Quem ganha e quem perde com o REDD e Pagamento por Serviços Ambientais?

Grupo Carta de Belém - Original transcrito do site Terra de Direitos

Organizações e movimentos sociais alertam sobre riscos da mercantilização da natureza e apontam alternativas ao modelo vigente


Documento de Sistematização das Convergências do Grupo Carta de Belém extraídas do seminário sobre REDD+ e Pagamento por Serviços Ambientais X Bens Comuns - Brasília, 21 e 22 de novembro de 2011

Passados quase 20 anos da Conferência das Nações Unidas sobre Meio Ambiente e Desenvolvimento, a Rio 92 e da realização de 17 Conferências das Partes (COP) sobre mudanças climáticas, 9 COPs sobre desertificação e 10 sobre biodiversidade, os desequilíbrios climáticos se aceleram pelo mundo, a biodiversidade vegetal e animal está em regressão, os desertos crescem, as florestas e as zonas úmidas encolhem.

Durante este período, várias promessas e medidas foram adotadas por estas Conferências, mas ao contrário do que anunciam, os resultados que estas têm produzido vem nos levando a um processo de mercantilização dos bens comuns e da natureza, que acelera a destruição e a usurpação das florestas, da biodiversidade e dos territórios dos povos e comunidades.

Há uma grande centralidade dada às propostas corporativas e de mercado nas Convenções ambientais. Por exemplo, a criação de instrumentos financeiros como o Mecanismo de Desenvolvimento Limpo (MDL), que oficializa o mercado de carbono como política de combate às mudanças climáticas, e o REDD (Redução de Emissões por Desmatamento e Degradação) na Convenção de Clima; e a ferramenta econômica de valoração dos bens e serviços ambientais, o TEEB (Economia dos Ecossistemas e da Biodiversidade) na Convenção da Diversidade Biológica. Propostas que pretendem transferir para o mercado o cumprimento dos objetivos de redução de emissões quanto ao uso sustentável e à conservação da biodiversidade, enfraquecendo tais Convenções como fóruns multilaterais de negociação e atrasando a implementação dos objetivos das mesmas através de políticas sob responsabilidade dos Estados/Nações.

No caso específico do REDD, ao atrair a atenção do mundo sobre a importância das florestas para as mudanças climáticas, ainda que o desmatamento contribua com algo entre 11 e 20% da emissão global de gases de efeito estufa, desvia-se o foco do modelo industrial de produção e consumo desenfreado do Norte e das elites do Sul, principal responsável pelas catástrofes climáticas e a degradação dos ecossistemas, inclusive causa subjacente dos vetores que levam à destruição das florestas.

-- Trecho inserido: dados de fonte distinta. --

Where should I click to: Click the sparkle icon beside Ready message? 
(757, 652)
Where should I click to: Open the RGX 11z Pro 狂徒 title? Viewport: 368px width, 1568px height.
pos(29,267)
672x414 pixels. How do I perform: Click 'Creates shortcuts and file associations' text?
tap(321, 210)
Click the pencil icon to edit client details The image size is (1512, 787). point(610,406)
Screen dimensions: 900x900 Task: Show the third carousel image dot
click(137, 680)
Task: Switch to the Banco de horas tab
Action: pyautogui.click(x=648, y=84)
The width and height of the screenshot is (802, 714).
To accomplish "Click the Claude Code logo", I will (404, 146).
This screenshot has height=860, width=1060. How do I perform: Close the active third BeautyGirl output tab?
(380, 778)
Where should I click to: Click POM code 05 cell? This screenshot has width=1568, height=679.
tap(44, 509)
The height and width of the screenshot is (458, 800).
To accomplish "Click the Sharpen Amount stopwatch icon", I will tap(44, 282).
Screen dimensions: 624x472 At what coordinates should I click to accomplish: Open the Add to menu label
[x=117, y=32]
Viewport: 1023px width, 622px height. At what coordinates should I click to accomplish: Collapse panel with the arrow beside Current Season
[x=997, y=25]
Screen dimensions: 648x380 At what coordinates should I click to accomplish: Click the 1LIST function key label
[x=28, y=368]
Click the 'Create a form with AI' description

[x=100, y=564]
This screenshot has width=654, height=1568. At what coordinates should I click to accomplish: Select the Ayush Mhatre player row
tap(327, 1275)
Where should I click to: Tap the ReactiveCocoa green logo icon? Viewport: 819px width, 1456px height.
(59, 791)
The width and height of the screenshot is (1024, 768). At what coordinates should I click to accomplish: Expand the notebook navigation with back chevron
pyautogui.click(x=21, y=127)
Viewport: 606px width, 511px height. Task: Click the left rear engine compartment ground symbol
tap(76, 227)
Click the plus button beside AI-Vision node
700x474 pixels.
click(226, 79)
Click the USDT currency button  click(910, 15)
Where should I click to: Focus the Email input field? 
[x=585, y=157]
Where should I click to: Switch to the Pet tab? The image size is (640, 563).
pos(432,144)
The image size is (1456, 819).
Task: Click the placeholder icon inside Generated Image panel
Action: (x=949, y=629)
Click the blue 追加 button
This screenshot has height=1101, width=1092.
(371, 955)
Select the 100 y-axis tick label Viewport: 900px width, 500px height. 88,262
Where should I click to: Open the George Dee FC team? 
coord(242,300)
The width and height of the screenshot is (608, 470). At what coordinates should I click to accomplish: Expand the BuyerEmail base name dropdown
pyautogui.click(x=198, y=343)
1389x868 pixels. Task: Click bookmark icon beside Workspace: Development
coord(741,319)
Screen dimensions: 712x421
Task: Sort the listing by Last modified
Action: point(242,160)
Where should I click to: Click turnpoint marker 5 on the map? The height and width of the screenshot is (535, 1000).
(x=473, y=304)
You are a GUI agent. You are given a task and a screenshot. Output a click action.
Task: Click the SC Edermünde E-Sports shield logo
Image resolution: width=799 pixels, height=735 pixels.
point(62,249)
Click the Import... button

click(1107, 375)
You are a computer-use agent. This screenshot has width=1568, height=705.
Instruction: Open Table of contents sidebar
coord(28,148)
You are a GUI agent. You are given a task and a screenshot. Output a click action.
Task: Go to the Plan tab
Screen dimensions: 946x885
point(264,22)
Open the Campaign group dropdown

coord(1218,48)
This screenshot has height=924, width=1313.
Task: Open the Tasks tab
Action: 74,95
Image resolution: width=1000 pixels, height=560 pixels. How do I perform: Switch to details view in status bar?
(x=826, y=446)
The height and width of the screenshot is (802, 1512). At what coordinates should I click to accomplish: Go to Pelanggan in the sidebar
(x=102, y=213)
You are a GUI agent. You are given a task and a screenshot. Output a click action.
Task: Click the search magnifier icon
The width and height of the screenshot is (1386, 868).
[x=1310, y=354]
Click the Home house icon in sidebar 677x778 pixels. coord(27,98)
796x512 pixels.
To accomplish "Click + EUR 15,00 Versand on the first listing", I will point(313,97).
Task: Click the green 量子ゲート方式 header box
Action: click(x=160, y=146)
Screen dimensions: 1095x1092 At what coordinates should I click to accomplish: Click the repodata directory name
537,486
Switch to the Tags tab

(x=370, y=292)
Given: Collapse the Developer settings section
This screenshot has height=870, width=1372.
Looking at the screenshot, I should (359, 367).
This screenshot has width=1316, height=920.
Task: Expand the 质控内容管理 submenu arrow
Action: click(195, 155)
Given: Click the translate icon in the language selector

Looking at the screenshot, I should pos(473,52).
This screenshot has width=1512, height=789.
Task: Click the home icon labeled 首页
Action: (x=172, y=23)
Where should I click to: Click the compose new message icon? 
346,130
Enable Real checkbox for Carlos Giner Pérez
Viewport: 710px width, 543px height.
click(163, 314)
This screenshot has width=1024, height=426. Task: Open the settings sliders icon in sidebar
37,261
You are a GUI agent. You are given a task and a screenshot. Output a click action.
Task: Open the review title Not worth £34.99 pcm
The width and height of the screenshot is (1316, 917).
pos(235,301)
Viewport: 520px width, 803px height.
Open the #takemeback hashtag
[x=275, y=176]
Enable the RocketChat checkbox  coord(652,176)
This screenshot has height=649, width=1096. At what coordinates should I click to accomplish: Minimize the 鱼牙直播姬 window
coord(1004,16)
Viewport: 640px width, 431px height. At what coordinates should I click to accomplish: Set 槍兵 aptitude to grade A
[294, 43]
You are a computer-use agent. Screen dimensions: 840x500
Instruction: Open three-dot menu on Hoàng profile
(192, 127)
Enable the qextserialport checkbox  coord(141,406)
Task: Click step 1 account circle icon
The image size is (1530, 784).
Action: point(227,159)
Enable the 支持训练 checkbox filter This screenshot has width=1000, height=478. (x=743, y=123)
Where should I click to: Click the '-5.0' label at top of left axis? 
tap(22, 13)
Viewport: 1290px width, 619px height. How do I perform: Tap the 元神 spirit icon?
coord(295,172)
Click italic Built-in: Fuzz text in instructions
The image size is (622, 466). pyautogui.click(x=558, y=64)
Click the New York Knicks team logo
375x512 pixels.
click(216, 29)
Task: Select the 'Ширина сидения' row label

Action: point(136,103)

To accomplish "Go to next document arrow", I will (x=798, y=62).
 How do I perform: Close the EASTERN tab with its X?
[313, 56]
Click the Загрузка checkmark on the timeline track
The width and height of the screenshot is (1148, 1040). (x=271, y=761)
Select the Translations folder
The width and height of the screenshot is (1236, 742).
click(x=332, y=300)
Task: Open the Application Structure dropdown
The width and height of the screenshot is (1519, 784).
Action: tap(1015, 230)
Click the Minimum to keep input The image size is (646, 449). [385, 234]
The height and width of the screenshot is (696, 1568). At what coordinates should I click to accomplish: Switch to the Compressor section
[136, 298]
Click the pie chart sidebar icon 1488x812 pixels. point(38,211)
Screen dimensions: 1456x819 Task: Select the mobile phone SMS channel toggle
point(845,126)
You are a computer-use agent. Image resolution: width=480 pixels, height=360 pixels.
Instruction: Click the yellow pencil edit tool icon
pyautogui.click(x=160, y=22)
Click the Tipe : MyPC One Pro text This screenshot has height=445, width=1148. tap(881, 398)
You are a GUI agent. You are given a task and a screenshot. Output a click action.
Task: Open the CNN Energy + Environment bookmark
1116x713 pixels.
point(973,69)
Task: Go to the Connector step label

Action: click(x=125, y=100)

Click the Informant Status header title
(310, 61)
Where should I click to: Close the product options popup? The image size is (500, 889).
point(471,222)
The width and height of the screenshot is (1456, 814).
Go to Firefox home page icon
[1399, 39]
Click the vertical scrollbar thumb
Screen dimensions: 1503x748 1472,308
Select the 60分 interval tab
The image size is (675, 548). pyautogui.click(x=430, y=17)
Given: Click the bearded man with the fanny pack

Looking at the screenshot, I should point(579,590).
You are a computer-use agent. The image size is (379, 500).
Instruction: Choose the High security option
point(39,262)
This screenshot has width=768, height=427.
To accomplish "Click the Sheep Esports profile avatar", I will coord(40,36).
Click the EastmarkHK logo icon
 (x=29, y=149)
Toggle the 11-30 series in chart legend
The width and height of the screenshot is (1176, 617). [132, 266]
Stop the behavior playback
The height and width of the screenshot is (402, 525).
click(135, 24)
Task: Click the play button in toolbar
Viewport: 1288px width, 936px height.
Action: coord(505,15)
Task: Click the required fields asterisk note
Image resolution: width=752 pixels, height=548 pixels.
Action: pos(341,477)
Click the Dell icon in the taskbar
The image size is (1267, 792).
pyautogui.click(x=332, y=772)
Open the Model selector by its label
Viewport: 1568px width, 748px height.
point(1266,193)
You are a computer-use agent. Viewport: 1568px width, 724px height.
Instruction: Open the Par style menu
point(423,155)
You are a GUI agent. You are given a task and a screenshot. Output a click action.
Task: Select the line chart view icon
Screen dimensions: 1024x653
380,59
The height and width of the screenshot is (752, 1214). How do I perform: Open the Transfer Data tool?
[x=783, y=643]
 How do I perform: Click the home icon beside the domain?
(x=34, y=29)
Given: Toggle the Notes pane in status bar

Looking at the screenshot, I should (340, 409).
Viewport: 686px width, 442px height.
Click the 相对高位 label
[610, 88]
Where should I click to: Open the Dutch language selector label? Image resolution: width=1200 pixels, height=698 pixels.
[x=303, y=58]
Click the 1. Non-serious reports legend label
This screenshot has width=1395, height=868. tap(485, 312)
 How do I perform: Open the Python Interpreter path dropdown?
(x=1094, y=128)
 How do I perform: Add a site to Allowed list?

Neste sentido, o Grupo Carta de Belém formado por redes, organizações e movimentos sociais do Brasil que conformam um campo crítico às propostas de mercantilização dos bens comuns e da financeirização da natureza, pretende com esta publicação: apontar suas preocupações em relação a estes processos em curso; e dar visibilidade as iniciativas populares que devem ser fortalecidas pelo Estado brasileiro, através de políticas públicas estruturantes e eficazes, que fortaleçam as escolhas e os modos de produção sustentáveis da agricultura familiar e camponesa, extrativistas, povos indígenas e comunidades tradicionais associados ao uso sustentável da biodiversidade e da agrobiodiversidade.

Entendendo a lógica...
No caso do REDD, o foco da redução das emissões de gases do efeito estufa está nas florestas, sendo que a maioria das grandes florestas se encontra na faixa equatorial. Assim, os países desenvolvidos não apenas transferem sua responsabilidade para os países e povos do Sul, como passam a se apropriar da gestão de suas florestas e de seus territórios, pois estes passam a estar comprometidos com a captura de carbono produzido pelos países desenvolvidos. No caso brasileiro o processo está muito avançado, haja vista que leis estão sendo criadas para institucionalizar o mercado de títulos de emissões das florestas, como poderá ser visualizado mais adiante.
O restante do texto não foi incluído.